### Supplied records ###

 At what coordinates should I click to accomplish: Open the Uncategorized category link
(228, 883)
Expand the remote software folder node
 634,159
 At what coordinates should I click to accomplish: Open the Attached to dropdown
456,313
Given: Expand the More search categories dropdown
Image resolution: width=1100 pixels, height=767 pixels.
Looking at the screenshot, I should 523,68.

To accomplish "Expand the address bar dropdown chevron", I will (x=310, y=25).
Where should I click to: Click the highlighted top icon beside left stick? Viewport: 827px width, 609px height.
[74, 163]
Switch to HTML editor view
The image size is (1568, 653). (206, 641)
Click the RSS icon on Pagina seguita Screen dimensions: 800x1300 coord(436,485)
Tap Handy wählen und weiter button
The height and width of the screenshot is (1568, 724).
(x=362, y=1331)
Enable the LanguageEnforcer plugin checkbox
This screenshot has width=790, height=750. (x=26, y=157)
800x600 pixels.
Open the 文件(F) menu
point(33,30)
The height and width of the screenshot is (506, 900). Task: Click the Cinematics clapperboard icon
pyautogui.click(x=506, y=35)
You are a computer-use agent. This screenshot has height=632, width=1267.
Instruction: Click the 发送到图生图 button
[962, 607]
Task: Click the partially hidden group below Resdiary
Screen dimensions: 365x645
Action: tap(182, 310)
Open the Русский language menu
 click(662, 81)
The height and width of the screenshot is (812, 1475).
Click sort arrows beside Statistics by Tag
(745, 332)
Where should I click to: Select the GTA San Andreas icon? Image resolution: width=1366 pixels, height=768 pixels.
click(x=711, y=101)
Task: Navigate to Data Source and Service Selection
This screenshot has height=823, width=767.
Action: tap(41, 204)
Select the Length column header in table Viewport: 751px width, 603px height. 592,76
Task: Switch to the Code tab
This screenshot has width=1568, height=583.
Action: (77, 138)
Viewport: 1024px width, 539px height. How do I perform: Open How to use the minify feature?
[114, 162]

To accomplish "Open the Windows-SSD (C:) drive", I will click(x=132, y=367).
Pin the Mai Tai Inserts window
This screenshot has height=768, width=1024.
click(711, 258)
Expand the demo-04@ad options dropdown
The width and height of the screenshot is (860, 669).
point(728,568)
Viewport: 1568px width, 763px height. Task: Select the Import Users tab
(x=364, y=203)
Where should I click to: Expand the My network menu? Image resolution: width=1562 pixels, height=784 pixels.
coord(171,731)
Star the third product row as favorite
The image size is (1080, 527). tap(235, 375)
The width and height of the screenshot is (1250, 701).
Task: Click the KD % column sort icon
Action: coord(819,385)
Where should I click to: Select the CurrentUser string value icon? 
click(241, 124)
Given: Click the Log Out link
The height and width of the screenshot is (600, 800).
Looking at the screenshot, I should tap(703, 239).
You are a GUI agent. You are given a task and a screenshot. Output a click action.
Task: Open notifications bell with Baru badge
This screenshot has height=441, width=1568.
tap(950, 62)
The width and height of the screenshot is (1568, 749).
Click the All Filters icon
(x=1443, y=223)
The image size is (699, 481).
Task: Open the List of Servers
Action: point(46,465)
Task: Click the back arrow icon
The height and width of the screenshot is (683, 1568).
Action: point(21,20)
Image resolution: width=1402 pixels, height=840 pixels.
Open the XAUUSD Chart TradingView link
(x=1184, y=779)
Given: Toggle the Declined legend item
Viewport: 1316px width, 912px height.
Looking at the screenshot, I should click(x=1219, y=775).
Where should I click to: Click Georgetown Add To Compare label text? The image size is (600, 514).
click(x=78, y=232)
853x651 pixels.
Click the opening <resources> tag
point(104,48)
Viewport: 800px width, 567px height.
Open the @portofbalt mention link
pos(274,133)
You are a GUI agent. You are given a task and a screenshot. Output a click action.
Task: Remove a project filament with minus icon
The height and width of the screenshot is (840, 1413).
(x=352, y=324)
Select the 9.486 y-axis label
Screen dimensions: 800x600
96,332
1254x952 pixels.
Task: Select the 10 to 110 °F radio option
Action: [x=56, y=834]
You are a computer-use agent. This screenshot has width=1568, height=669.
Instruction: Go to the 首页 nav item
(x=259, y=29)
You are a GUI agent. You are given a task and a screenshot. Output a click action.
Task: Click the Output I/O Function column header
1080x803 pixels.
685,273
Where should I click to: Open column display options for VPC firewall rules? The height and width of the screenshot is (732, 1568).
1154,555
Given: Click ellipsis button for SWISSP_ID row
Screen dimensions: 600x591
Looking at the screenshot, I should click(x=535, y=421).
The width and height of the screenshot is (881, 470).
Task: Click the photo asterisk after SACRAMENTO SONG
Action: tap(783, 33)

###

> **Challenge**:
Turn every line of the items above into a numbered list, skipping the blank lines.

> **The answer**:
1.  At what coordinates should I click to accomplish: Open the Uncategorized category link
2. (228, 883)
3. Expand the remote software folder node
4.  634,159
5.  At what coordinates should I click to accomplish: Open the Attached to dropdown
6. 456,313
7. Given: Expand the More search categories dropdown
8. Image resolution: width=1100 pixels, height=767 pixels.
9. Looking at the screenshot, I should 523,68.
10. To accomplish "Expand the address bar dropdown chevron", I will (x=310, y=25).
11. Where should I click to: Click the highlighted top icon beside left stick? Viewport: 827px width, 609px height.
12. [74, 163]
13. Switch to HTML editor view
14. The image size is (1568, 653). (206, 641)
15. Click the RSS icon on Pagina seguita Screen dimensions: 800x1300 coord(436,485)
16. Tap Handy wählen und weiter button
17. The height and width of the screenshot is (1568, 724).
18. (x=362, y=1331)
19. Enable the LanguageEnforcer plugin checkbox
20. This screenshot has width=790, height=750. (x=26, y=157)
21. 800x600 pixels.
22. Open the 文件(F) menu
23. point(33,30)
24. The height and width of the screenshot is (506, 900). Task: Click the Cinematics clapperboard icon
25. pyautogui.click(x=506, y=35)
26. You are a computer-use agent. This screenshot has height=632, width=1267.
27. Instruction: Click the 发送到图生图 button
28. [962, 607]
29. Task: Click the partially hidden group below Resdiary
30. Screen dimensions: 365x645
31. Action: tap(182, 310)
32. Open the Русский language menu
33.  click(662, 81)
34. The height and width of the screenshot is (812, 1475).
35. Click sort arrows beside Statistics by Tag
36. (745, 332)
37. Where should I click to: Select the GTA San Andreas icon? Image resolution: width=1366 pixels, height=768 pixels.
38. click(x=711, y=101)
39. Task: Navigate to Data Source and Service Selection
40. This screenshot has height=823, width=767.
41. Action: tap(41, 204)
42. Select the Length column header in table Viewport: 751px width, 603px height. 592,76
43. Task: Switch to the Code tab
44. This screenshot has width=1568, height=583.
45. Action: (77, 138)
46. Viewport: 1024px width, 539px height. How do I perform: Open How to use the minify feature?
47. [114, 162]
48. To accomplish "Open the Windows-SSD (C:) drive", I will click(x=132, y=367).
49. Pin the Mai Tai Inserts window
50. This screenshot has height=768, width=1024.
51. click(711, 258)
52. Expand the demo-04@ad options dropdown
53. The width and height of the screenshot is (860, 669).
54. point(728,568)
55. Viewport: 1568px width, 763px height. Task: Select the Import Users tab
56. (x=364, y=203)
57. Where should I click to: Expand the My network menu? Image resolution: width=1562 pixels, height=784 pixels.
58. coord(171,731)
59. Star the third product row as favorite
60. The image size is (1080, 527). tap(235, 375)
61. The width and height of the screenshot is (1250, 701).
62. Task: Click the KD % column sort icon
63. Action: coord(819,385)
64. Where should I click to: Select the CurrentUser string value icon? 
65. click(241, 124)
66. Given: Click the Log Out link
67. The height and width of the screenshot is (600, 800).
68. Looking at the screenshot, I should tap(703, 239).
69. You are a GUI agent. You are given a task and a screenshot. Output a click action.
70. Task: Open notifications bell with Baru badge
71. This screenshot has height=441, width=1568.
72. tap(950, 62)
73. The width and height of the screenshot is (1568, 749).
74. Click the All Filters icon
75. (x=1443, y=223)
76. The image size is (699, 481).
77. Task: Open the List of Servers
78. Action: point(46,465)
79. Task: Click the back arrow icon
80. The height and width of the screenshot is (683, 1568).
81. Action: point(21,20)
82. Image resolution: width=1402 pixels, height=840 pixels.
83. Open the XAUUSD Chart TradingView link
84. (x=1184, y=779)
85. Given: Toggle the Declined legend item
86. Viewport: 1316px width, 912px height.
87. Looking at the screenshot, I should click(x=1219, y=775).
88. Where should I click to: Click Georgetown Add To Compare label text? The image size is (600, 514).
89. click(x=78, y=232)
90. 853x651 pixels.
91. Click the opening <resources> tag
92. point(104,48)
93. Viewport: 800px width, 567px height.
94. Open the @portofbalt mention link
95. pos(274,133)
96. You are a GUI agent. You are given a task and a screenshot. Output a click action.
97. Task: Remove a project filament with minus icon
98. The height and width of the screenshot is (840, 1413).
99. (x=352, y=324)
100. Select the 9.486 y-axis label
101. Screen dimensions: 800x600
102. 96,332
103. 1254x952 pixels.
104. Task: Select the 10 to 110 °F radio option
105. Action: [x=56, y=834]
106. You are a computer-use agent. This screenshot has width=1568, height=669.
107. Instruction: Go to the 首页 nav item
108. (x=259, y=29)
109. You are a GUI agent. You are given a task and a screenshot. Output a click action.
110. Task: Click the Output I/O Function column header
111. 1080x803 pixels.
112. 685,273
113. Where should I click to: Open column display options for VPC firewall rules? The height and width of the screenshot is (732, 1568).
114. 1154,555
115. Given: Click ellipsis button for SWISSP_ID row
116. Screen dimensions: 600x591
117. Looking at the screenshot, I should click(x=535, y=421).
118. The width and height of the screenshot is (881, 470).
119. Task: Click the photo asterisk after SACRAMENTO SONG
120. Action: tap(783, 33)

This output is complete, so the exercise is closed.